There is, however, an older and rather different conception of ‘the state’ that pre-dates the rise of national welfare systems designed to both alleviate poverty and maintain the labour force necessary for capitalism. This is the notion of a set of institutions required to maintain a modern capitalist nation state.
This includes the administrative functions. The British civil service grew enormously in the nineteenth century to carry out the business of an increasingly centralised state. This was true at the domestic level, but also in the massive expansion of the diplomatic corps needed to run the British Empire.
This might seem politically neutral work, but the reality is different. The most senior civil servants are part of the ruling class and oversee a strictly hierarchical apparatus geared towards preserving the status quo. The 1980s sitcoms Yes, Minister and Yes, Prime Minister wittily satirised the ways in which top civil servants would undermine any efforts by elected politicians to change or reform anything.
There were also the repressive, coercive functions of the state. A properly organised police force developed in the aftermath of the Peterloo massacre in 1819 and the protest movements of that period.
Shrewder elements of the ruling class realised that sending in the yeomanry, hired from the ranks of the middle class, to crush demonstrations was deeply unpopular.

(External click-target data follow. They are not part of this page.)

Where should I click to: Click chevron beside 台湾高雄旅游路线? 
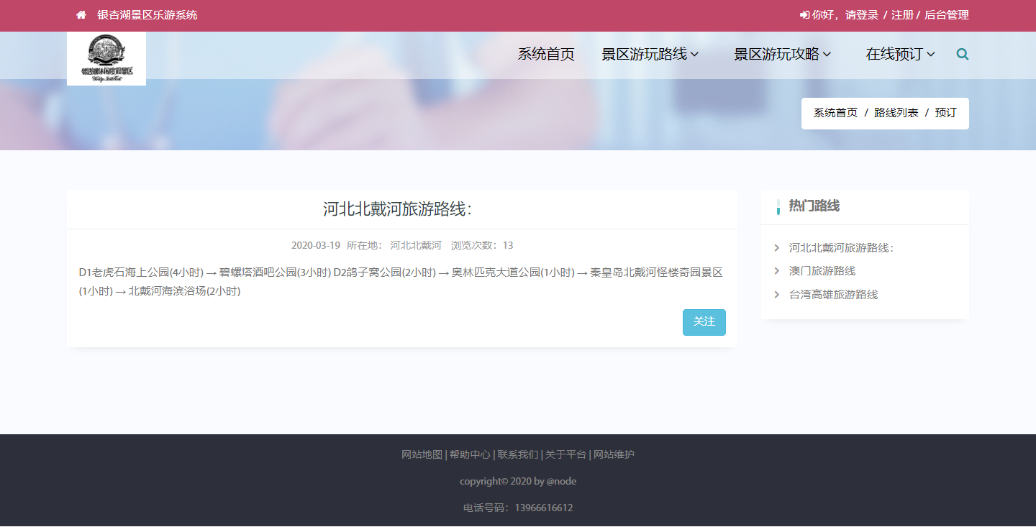(x=777, y=294)
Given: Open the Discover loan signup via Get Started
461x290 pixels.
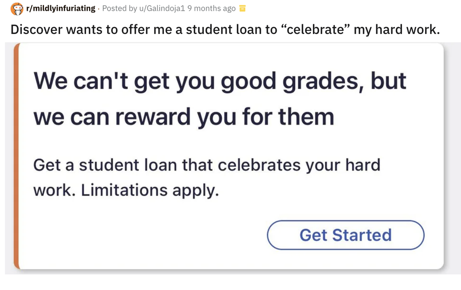Looking at the screenshot, I should (346, 235).
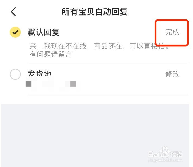Select the 发货地 radio circle
This screenshot has height=167, width=193.
point(15,74)
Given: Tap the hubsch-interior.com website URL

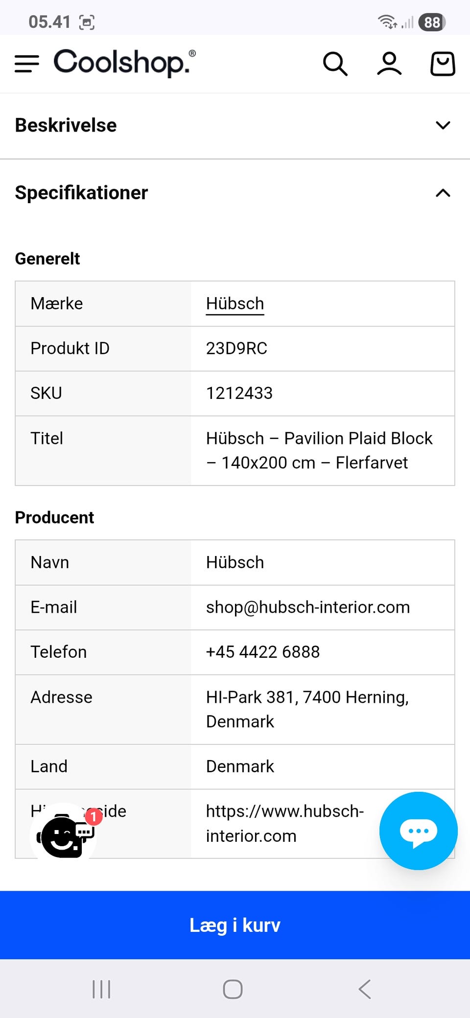Looking at the screenshot, I should pyautogui.click(x=284, y=823).
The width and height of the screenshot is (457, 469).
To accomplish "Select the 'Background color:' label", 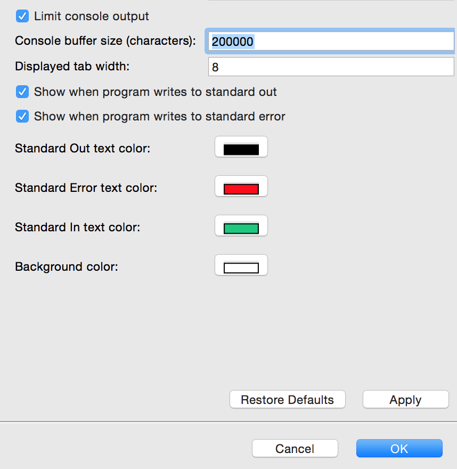I will [67, 267].
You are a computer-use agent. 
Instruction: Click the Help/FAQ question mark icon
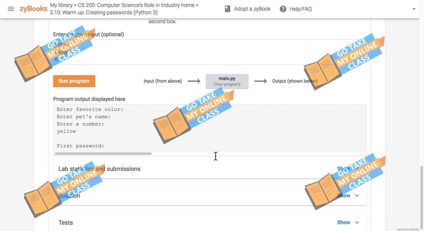point(283,9)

A supposedly neutral force with more legitimacy was urgently needed.
The police therefore emerged as a response to working-class protest, not primarily as a vehicle for law and order. The armed forces grew into their modern form as part of British imperialism’s expansion, becoming a vital means for the ruling class to pursue its aims in war and military dominance. We could also add the security and intelligence services, the judiciary and the prison system as part of the coercive state.
All of this, of course, was presented as neutral and in service of ‘the national interest’. The administrative and coercive layers were prettified and dignified by the third branch of the state: the ceremonial pomp of monarchy, Lords and Church.
These bodies had little real power. However, they possessed ideological force. They were all re-made for an age of universal suffrage, designed to legitimise the wealth and power of those accustomed to having large amounts of both those things.
Marx argued that the state served the interests of the ruling class. It was therefore an integral part of the system of exploitation of the working class by the ruling class. Yet it had, in order to be seen as legitimate, to be framed as ‘above politics’ and, in a sense, ‘above society’.
In today’s Britain, the links between state institutions and the capitalists are actually more obvious than ever before. There is a revolving door between corporate boardrooms and the upper echelons of the civil service. Privatisation and outsourcing have led to more direct business interference in traditional state functions.
The state is as coercive as ever too. The new authoritarianism is eroding the right to protest. Huge hikes in military spending, boosting the armed forces, are the order of the day.
Challenging the power of the state is essential to socialist politics and activism in today’s world.